*WORK REQUEST*:
With pictures left out, output exactly the lines of the listing below from the line that has "Click the 确定 confirm button" to the line that has "You are a computer-use agent. 864x506 pixels.", both lines kept.

+-------+

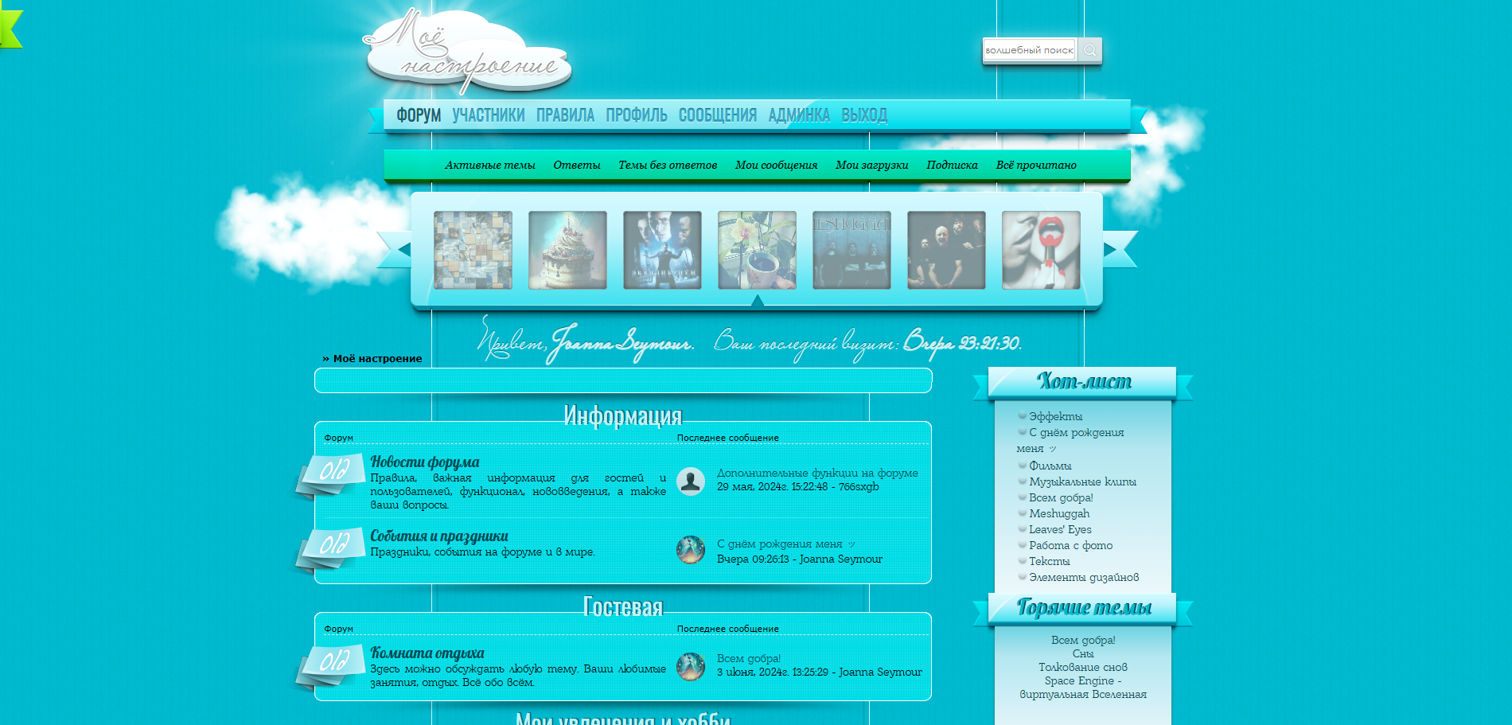
Task: Open the ПРОФИЛЬ menu item
Action: click(x=636, y=115)

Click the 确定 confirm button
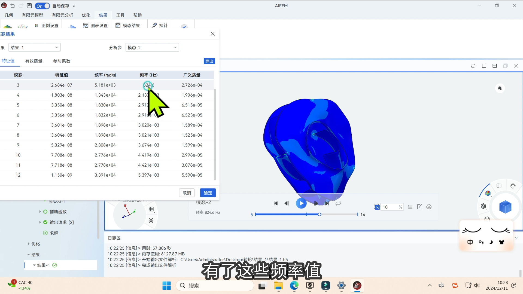click(208, 193)
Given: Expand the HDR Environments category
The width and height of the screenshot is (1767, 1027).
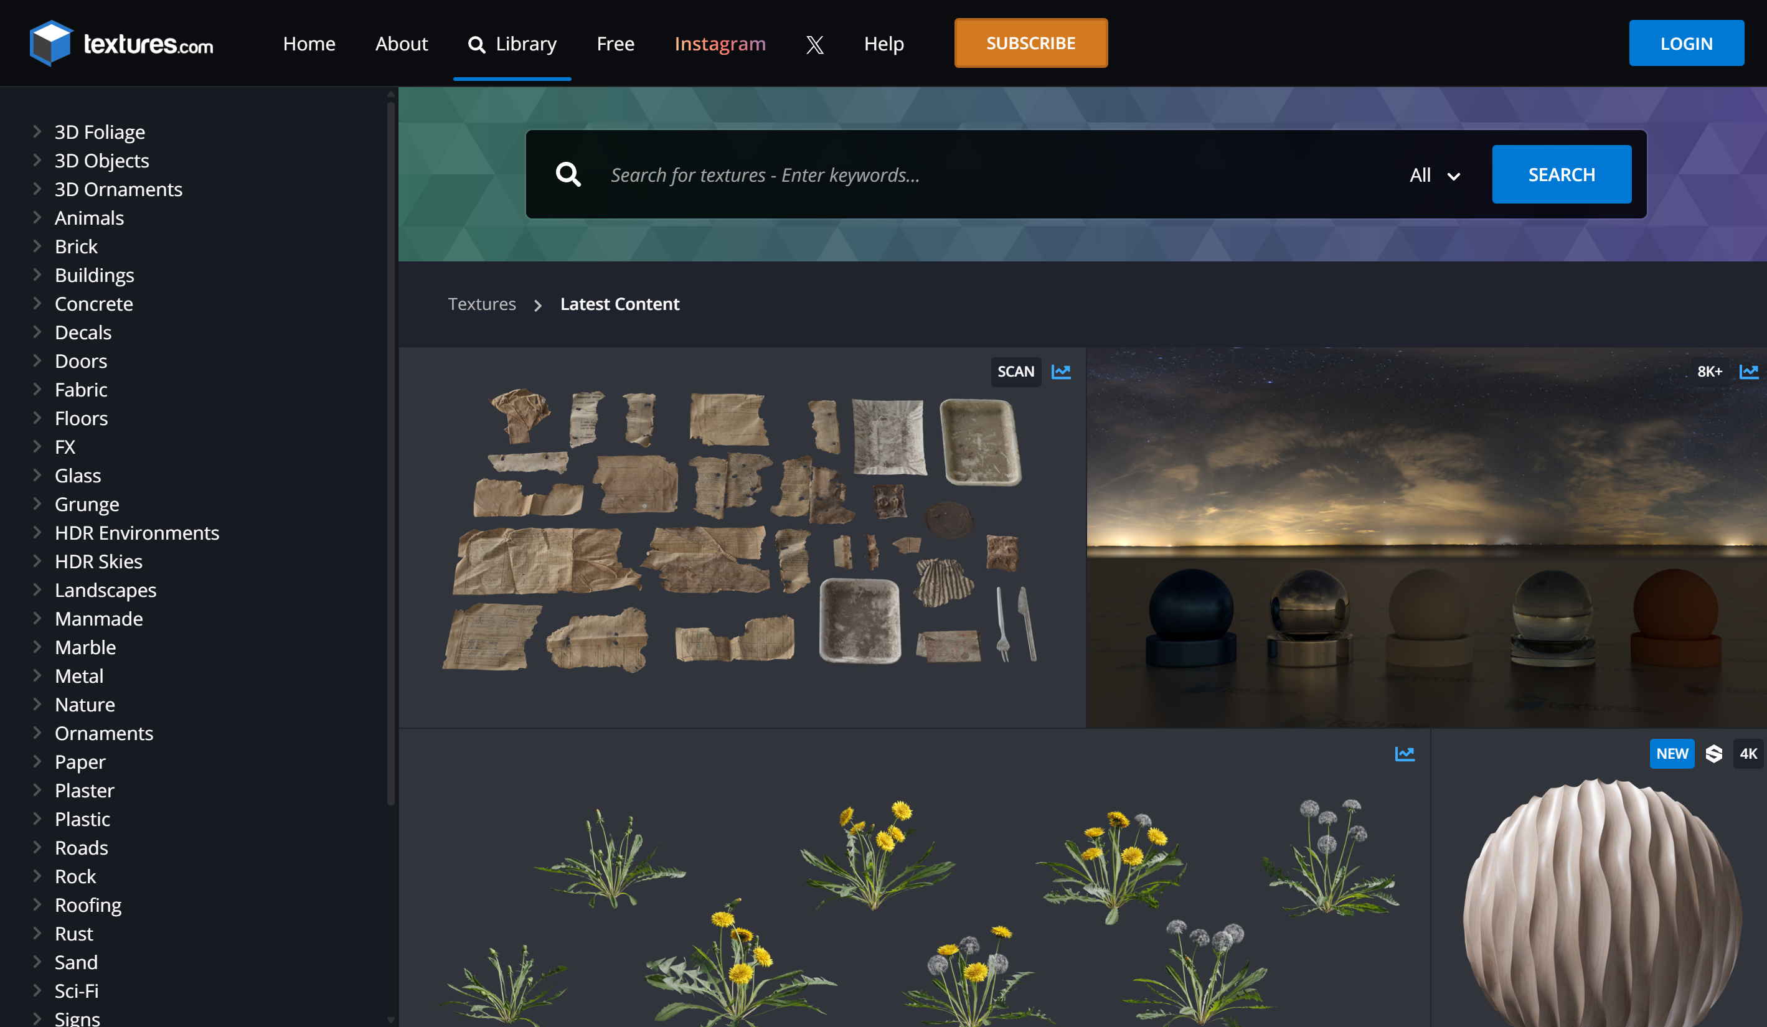Looking at the screenshot, I should [x=137, y=533].
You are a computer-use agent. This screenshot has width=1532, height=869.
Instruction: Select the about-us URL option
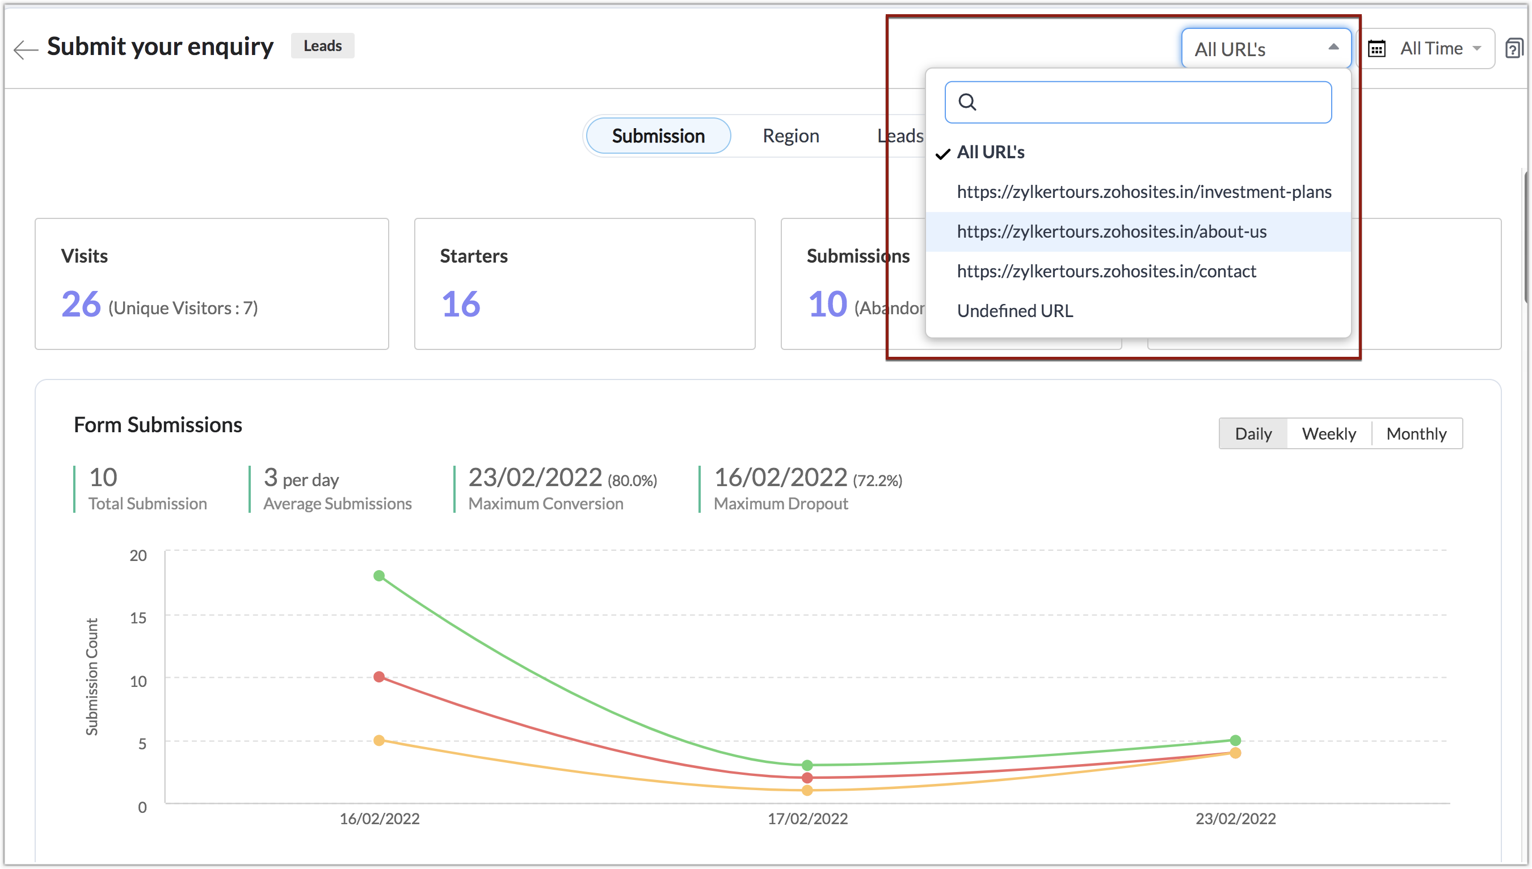(1111, 232)
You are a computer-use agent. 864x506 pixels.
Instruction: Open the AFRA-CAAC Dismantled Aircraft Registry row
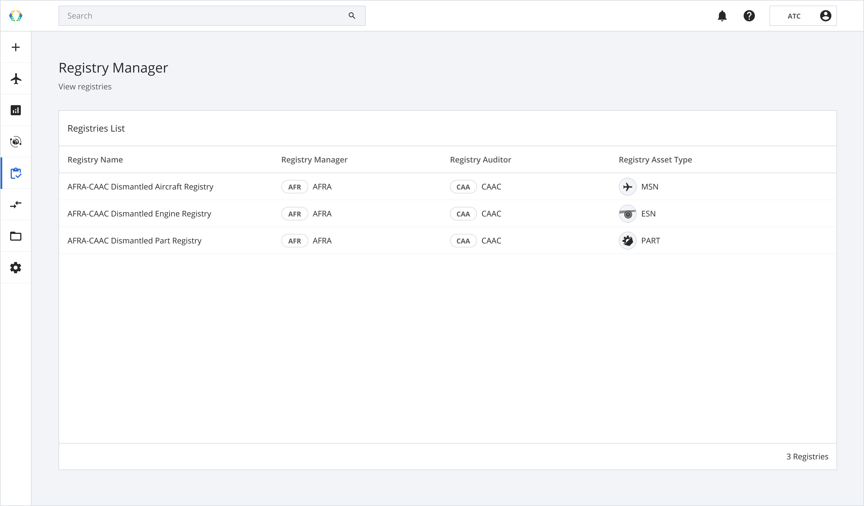point(140,187)
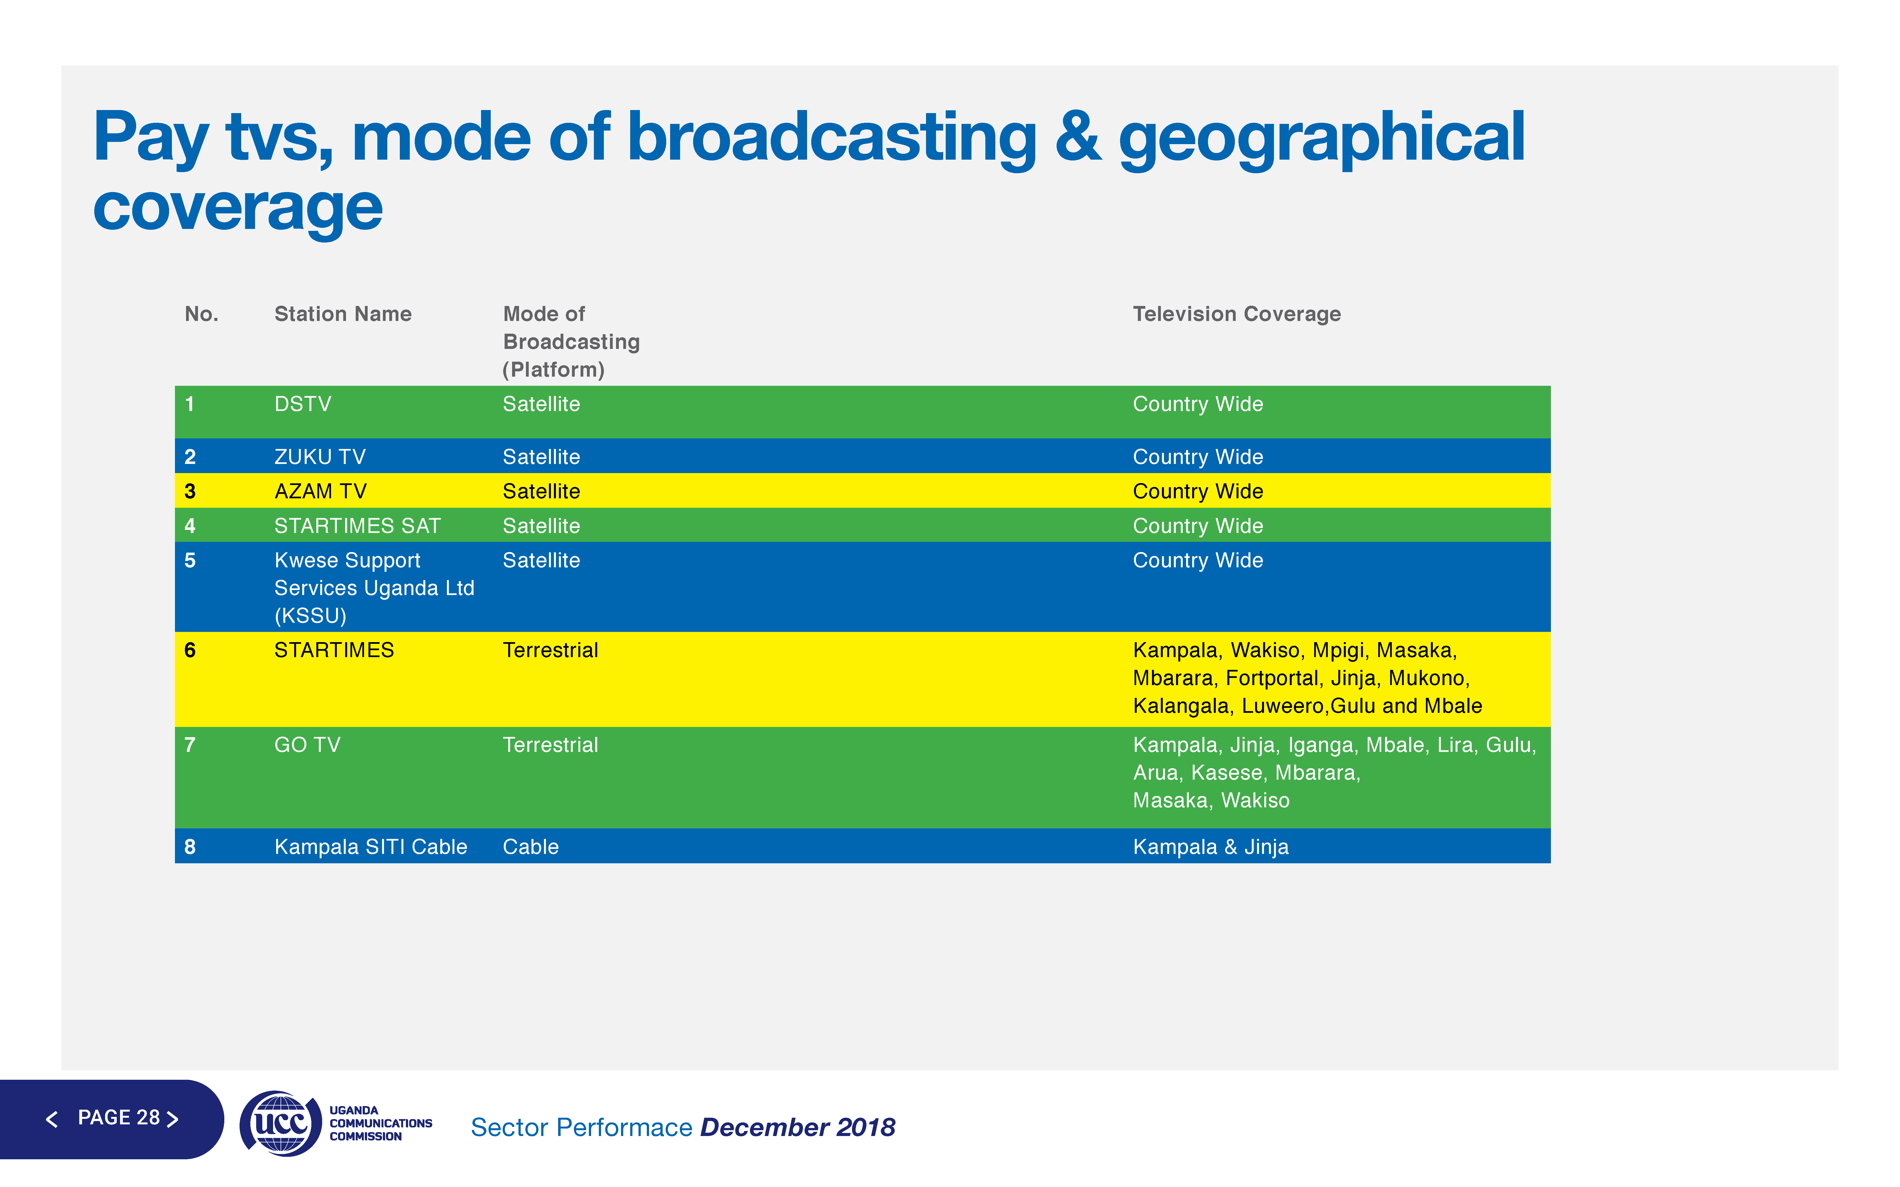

+-------+

*SOLUTION FOR THIS PROBLEM*:
Click the 确定 confirm button
click(208, 193)
Given: Expand the HDR Environments category
The width and height of the screenshot is (1767, 1027).
Looking at the screenshot, I should [x=137, y=533].
You are a computer-use agent. This screenshot has width=1532, height=869.
Instruction: Select the about-us URL option
(1111, 232)
You are a computer-use agent. 864x506 pixels.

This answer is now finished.